- Requirement
Return all lines of the listing below that carry the word "computer".

--- Records for the exercise Enclosed Below ---

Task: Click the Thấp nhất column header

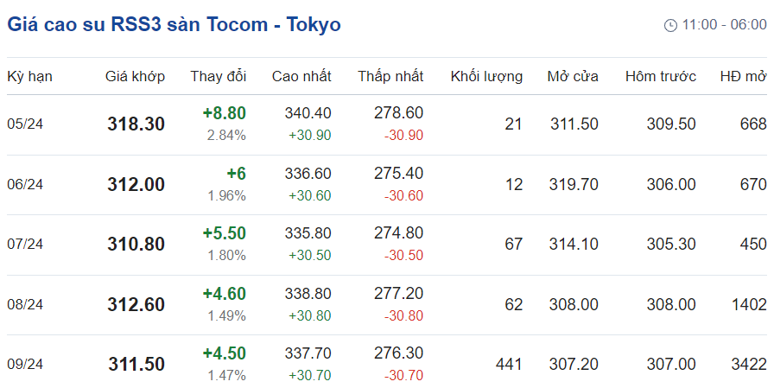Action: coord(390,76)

--- End of Enclosed Records for the exercise ---
--- Records for the exercise Enclosed Below ---

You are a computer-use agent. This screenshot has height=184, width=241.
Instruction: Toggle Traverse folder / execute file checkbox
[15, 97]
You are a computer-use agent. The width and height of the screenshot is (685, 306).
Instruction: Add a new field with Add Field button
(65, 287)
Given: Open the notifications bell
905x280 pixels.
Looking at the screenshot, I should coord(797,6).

--- End of Enclosed Records for the exercise ---

- Output
You are a computer-use agent. This screenshot has height=184, width=241.
You are a computer-use agent. The width and height of the screenshot is (685, 306).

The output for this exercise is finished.